Records shown:
==================================================
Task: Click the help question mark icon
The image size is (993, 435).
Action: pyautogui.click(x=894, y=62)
==================================================
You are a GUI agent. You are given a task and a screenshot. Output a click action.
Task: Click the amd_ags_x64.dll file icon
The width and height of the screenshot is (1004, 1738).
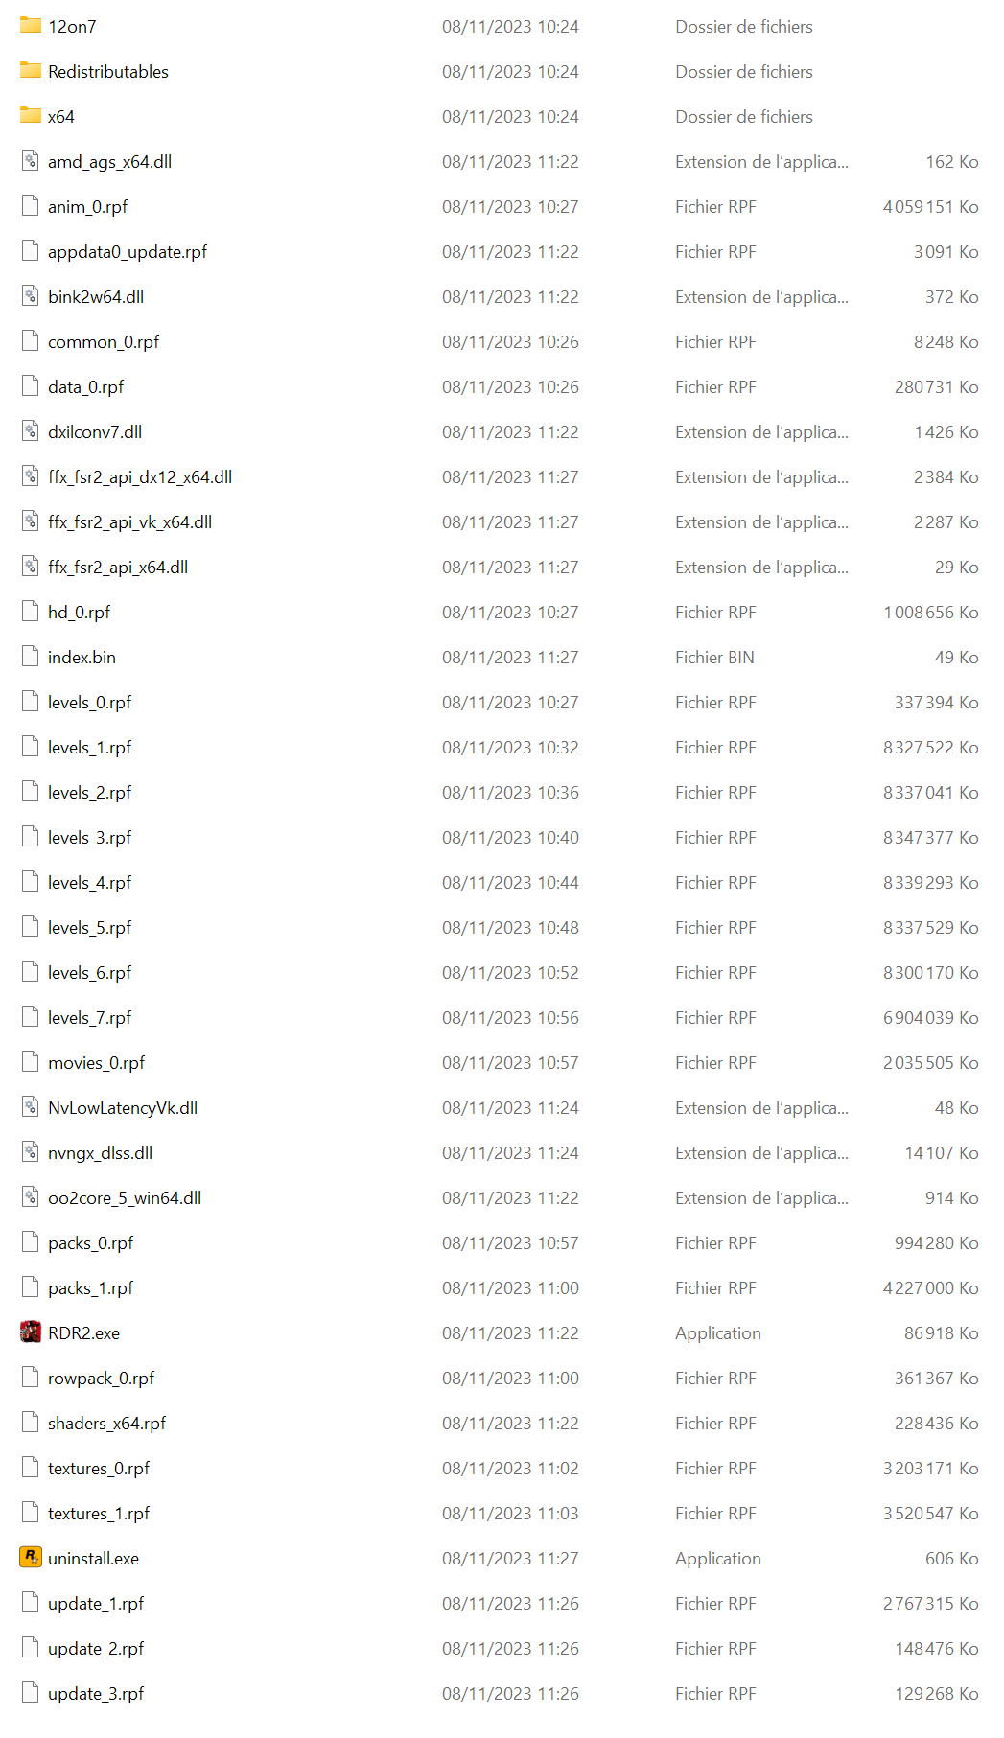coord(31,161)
==================================================
Description of the task:
Where a line in the records above contains the string "icon", return that line.

Problem solution:
Task: Click the help question mark icon
Task: Click the amd_ags_x64.dll file icon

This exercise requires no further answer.